*O QUE FAZER*.
(a) Substitua "chamada de vídeo" por "ligação telefônica" no texto sobre os "Cadernos Negros" e reproduza o trecho de "Iniciativa dos escritores" a "pela livraria Megafauna." com essa troca.
(b) Segundo o texto sobre os "Cadernos Negros", em que volume a série está atualmente?
(c) Continue o texto sobre os "Cadernos Negros" a partir da última frase apresentada.
::: TRECHO SELECIONADO :::
'Cadernos Negros' revelam a força da coletividade na obra afro-brasileira, dizem poetas

A coletânea nasceu com o objetivo de reivindicar um espaço para a produção literária negra, em um período em que poucos autores pretos e pardos tinham a possibilidade de publicar seus trabalhos.

'Cadernos Negros' revelam a força da coletividade na obra afro-brasileira, dizem poetas
'Cadernos Negros' revelam a força da coletividade na obra afro-brasileira, dizem poetas

Catarina Ferreira, São Paulo, Sp (folhapress) - 16/05/2025 11:20:15 | Foto: Reprodução Literafro

"Não dá para falar de literatura brasileira sem falar de nós e dos 'Cadernos Negros", afirma a escritora Miriam Alves, que participou de uma das primeiras edições da publicação lançada em 1978.

A coletânea nasceu com o objetivo de reivindicar um espaço para a produção literária negra, em um período em que poucos autores pretos e pardos tinham a possibilidade de publicar seus trabalhos.

Iniciativa dos escritores Hugo Ferreira e Cuti, pseudônimo de Luiz Silva, a série está em seu 45º volume e, a cada ano, apresenta o trabalho de diferentes escritores em edições que se alternam entre prosa e poesia.

Miriam, de 72 anos, conversou com a reportagem em uma chamada de vídeo, junto dos colegas Cuti, 73, e Oswaldo de Camargo, 88. O trio pioneiro na literatura afro-brasileira se reúne na sexta (16) para participar da programação do festival Poesia no Centro, promovido pela livraria Megafauna.

O evento acontece de 16 a 18 de maio, no Teatro Cultura Artística, com programação que se estende para outras livrarias do centro de São Paulo e para espaços culturais como o Sesc Consolação.

O ano de lançamento da primeira edição dos "Cadernos Negros" também foi o ano da criação do Movimento Negro Unificado, o MNU, que reuniu centenas de ativistas em frente ao Theatro Municipal para reivindicar direitos para a população negra. Segundo os autores, a coletânea reflete a efervescência política e social deste período.
::: MATERIAL FORNECIDO :::
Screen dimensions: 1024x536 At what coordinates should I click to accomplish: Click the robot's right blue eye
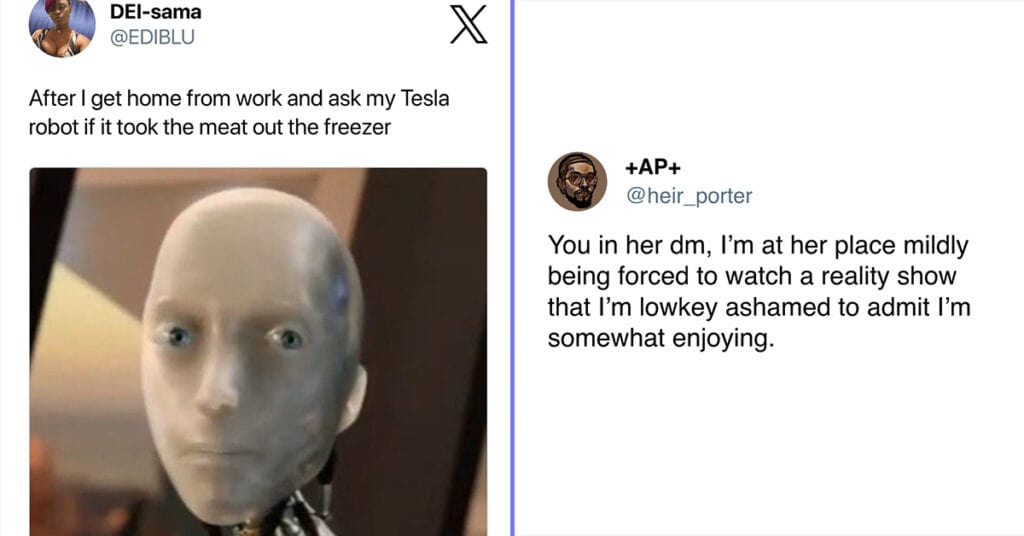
:::
*RESPOSTAS POR TAREFA*.
(a)
Iniciativa dos escritores Hugo Ferreira e Cuti, pseudônimo de Luiz Silva, a série está em seu 45º volume e, a cada ano, apresenta o trabalho de diferentes escritores em edições que se alternam entre prosa e poesia.

Miriam, de 72 anos, conversou com a reportagem em uma ligação telefônica, junto dos colegas Cuti, 73, e Oswaldo de Camargo, 88. O trio pioneiro na literatura afro-brasileira se reúne na sexta (16) para participar da programação do festival Poesia no Centro, promovido pela livraria Megafauna.

(b) No 45º volume.

(c)
"Nós, escritores da época, ouvimos muito 'negro não escreve, negro não lê, negro não compra livro'. Então, quando os cadernos surgem, nesse movimento coletivo, já há uma quebra", diz Miriam, que reforça a importância histórica da criação dos cadernos.

Cuti lembra que Hugo dizia que a escolha do nome fazia referência aos cadernos da autora Carolina Maria de Jesus, referência literária que morreu um ano antes da primeira edição da série. Ele mesmo, porém, via outro significado no título. "Para mim, a inspiração veio porque o caderno é onde a gente escreve, rabisca e arranca a página, é livre. E eu queria que fosse uma coisa livre."
Na época, conta ele, já se formavam rodas de conversa entre escritores, com a participação dele e de Oswaldo, para debater o trabalho de autores brasileiros. Eles se reuniam em espaços como o Centro de Cultura e Arte Negra, no Bixiga, que sediava as atividades que dariam origem ao Quilombhoje, instituição sem fins lucrativos responsável pela publicação da série.

Entre os nomes revelados pela série de livros está Conceição Evaristo. Ela, hoje uma das autoras mais reconhecidas da literatura nacional, teve seu trabalho publicado pela primeira vez nos "Cadernos Negros", na década de 1990, com textos nas edições 37, 39, 40 e 41.

Oswaldo de Camargo, que já tinha livros publicados antes da estreia da antologia, como "O Carro do Êxito", diz guardar com carinho a edição número um da série.

"Não era fácil revelar-se como negro na literatura, como ainda não é hoje", afirma ele, que já participava da cena literária paulistana, predominantemente branca. Foi com o envolvimento na criação dos cadernos que ele teve oportunidade de conviver com outras gerações de autores afro-brasileiros. "Para mim foi fundamental esse aprendizado de viver negramente a literatura."
Os três escritores concordam ao ver na coletividade um traço essencial do trabalho feito pela série. Miriam destaca que os caminhos que conhecia para se tornar uma escritora, seja de prosa ou poesia, eram sempre individuais.

Ela chama atenção para a importância de manter o debate racial vivo no meio literário e diz sentir falta de ver novas gerações alimentando discussões, sem esquecer a importância de movimentos pioneiros.

"As pessoas sempre falam que nossos passos vêm de longe, e eles vêm mesmo. Nossos passos vêm de longe e eles também estão do nosso lado, quando penso em Oswaldo, quando penso em Cuti e no trabalho que desenvolveram."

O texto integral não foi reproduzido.